Retirement savings accounts are actually investment accounts: you contribute money to these accounts, and purchase investment products through them. For example, if you have $5,000 to save for retirement, you put $5,000 into one of these accounts and buy, say, $5000 worth of mutual fund shares.
The difference between retirement savings accounts and a regular brokerage account is that you pay less in taxes on the investment returns from a retirement savings account than you would from a regular brokerage account. The US government designed these accounts to help and encourage people to save for retirement, and the help is huge. Think trillions of dollars, and you understand why we should make good use of the government’s effort.
Because of the preferential tax treatment, each of the retirement savings accounts has an annual contribution limit imposed by the IRS. If you have skipped a year of contributing to your retirement savings account, you have lost a year’s worth of tax reduction, and this is another reason why you should start contributing to a retirement savings account as soon as you have the money.
Retirement savings accounts are administered by brokerage companies such as Charles Schwab, Fidelity Investments, and Scottrade. When you invest your money in a retirement savings accounts, it is these companies that execute your orders. For a 401(k), your employer works with the brokerage company; for an IRA, you deal with the brokerage company yourself.
So there you have it. A retirement savings account is simply an investment account with preferential tax treatment, designed by the US government to help people save for retirement. This is the basic definition; I want you to understand what a retirement savings account is before I cover each of these types of accounts in depth in the next blog posts.

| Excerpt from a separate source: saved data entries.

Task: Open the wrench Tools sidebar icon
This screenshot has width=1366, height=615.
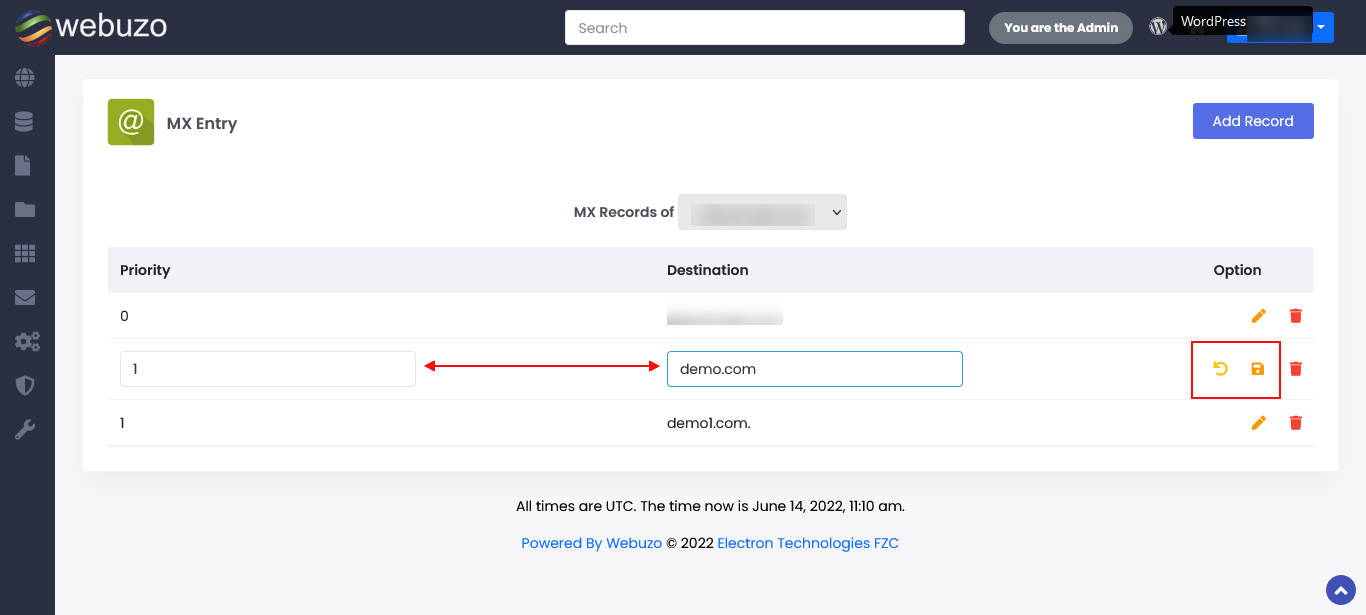Action: (25, 430)
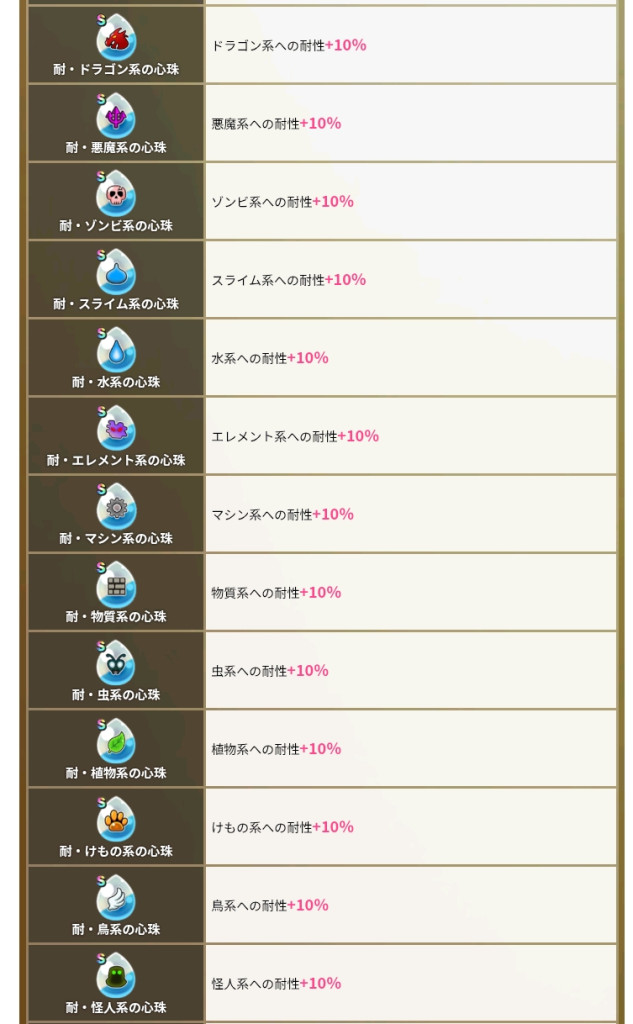Select the purple demon orb icon
Viewport: 633px width, 1024px height.
(x=116, y=116)
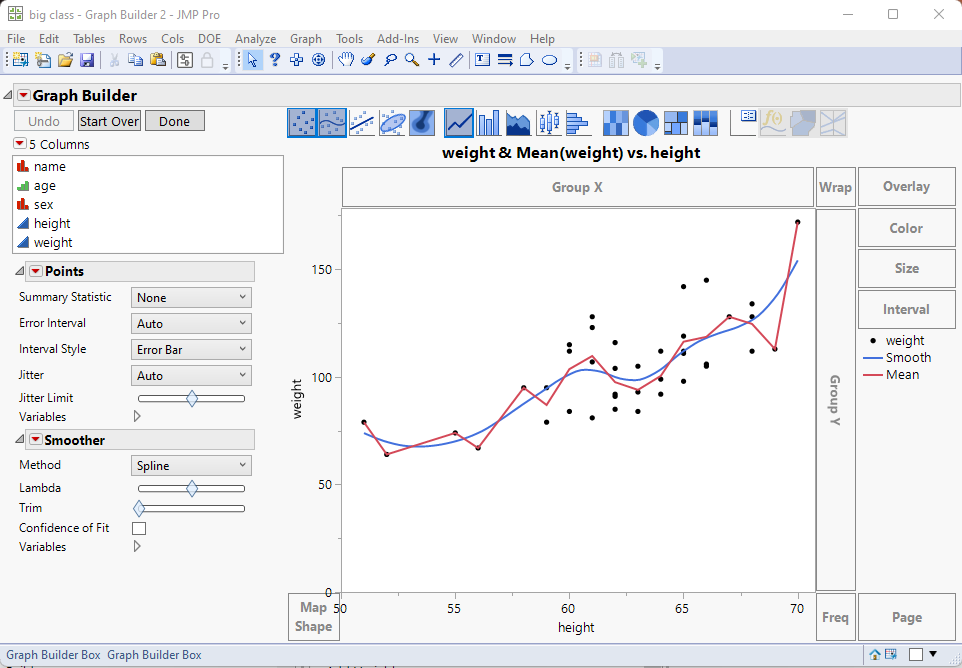The height and width of the screenshot is (668, 962).
Task: Click the Start Over button
Action: 109,120
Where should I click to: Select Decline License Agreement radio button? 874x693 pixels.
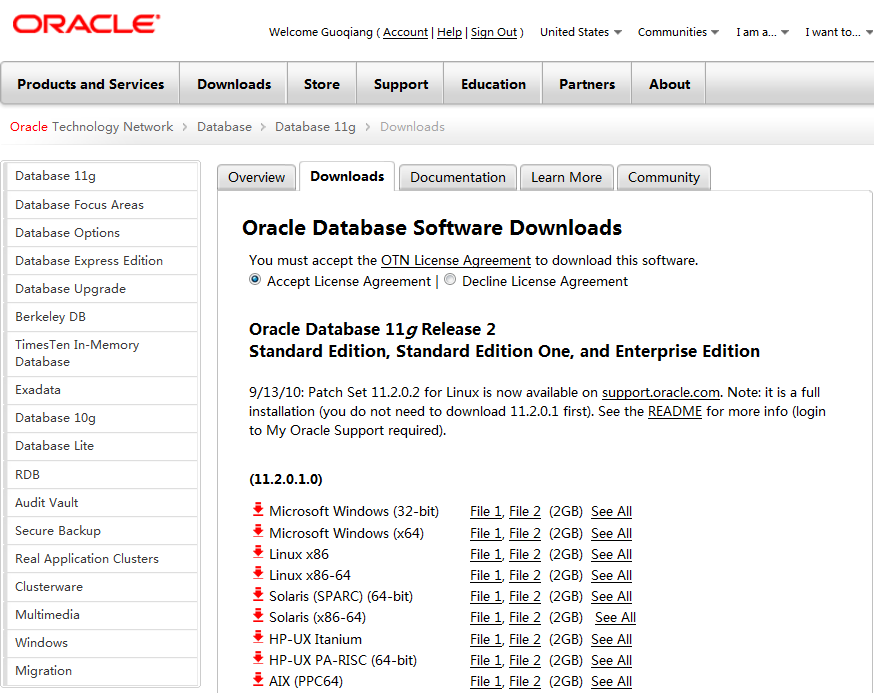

Any question so far? Please leave them in the comments section and I will respond as soon as I can.
-Richard (Hiep Tran)
Should I just max out my traditional 401k to the % my employer would match, then match out the Roth IRA and leave the rest to the brokerage? There is no point in contributing to Roth 401k right because my employer is not contributing to the Roth.
I will talk about this in the next few blog posts which should come out in the next few days. What I want you to do before that is to confirm whether your employer matches your Roth 401(k) contribution. It would be odd if they didn’t; normally employers do not distinguish between Roth vs Traditional when it comes to matching 401(k) contribution.
I did ask, and was given the information that all employer’s contribution went to the 401k not the Roth one.
By 401(k), you mean the Traditional 401(k), as opposed to the Roth 401(k), right? If so, yes, contribute to the Traditional 401(k) at least to the maximum amount that would be matched. And thereafter you can either keep contributing to a 401(k) or contribute to your IRA instead. There are advantages to both.